This incident is mentioned here, as a striking illustration of the practical working of that system of grinding the poor, especially poor females, by which many men make fortunes, or at least acquire far more than a simple competence for life. That carriage belonged to Berlaps, and those happy children were his. But how could he buy a carriage and horses, and build fine houses — and yet not be able to pay more than the meager pittance for his work that the reader has seen doled out to his half-starving work women? How could his children be fed and clothed sumptuously every day — and the widow, who worked for him from early dawn until the silent watches of midnight, not be able to get wholesome bread and warm garments for her little ones — unless he took more than his just share of the profits upon his goods? If he could only afford to pay seven cents for coarse shirts, and so on, in proportion, up through the entire list of articles made — then how is it that the profits on these very articles enabled him to live in elegance, build fine houses, and keep his own carriage and horses?

Such questions apply not alone to, the single instance of Berlaps, here introduced.

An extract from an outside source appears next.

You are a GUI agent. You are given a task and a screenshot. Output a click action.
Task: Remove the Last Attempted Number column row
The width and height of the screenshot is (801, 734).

They are pertinent in their application to all who add to their profits for the purpose of a grand income, at the expense of reducing the pay, even a few cents, upon the hard-toiling work woman, whose slender income, at best, is barely sufficient to procure the absolute necessaries of life. This cutting down of women's wages, until they are reduced to an incompetent pittance, is a system of oppression too extensive, alas! in this, as well as many other countries. It is one of the quiet and legal means by which the strong oppress the weak — by which the selfish build themselves up, cruelly indifferent to the sufferings of those who are robbed of a just compensation for their labor.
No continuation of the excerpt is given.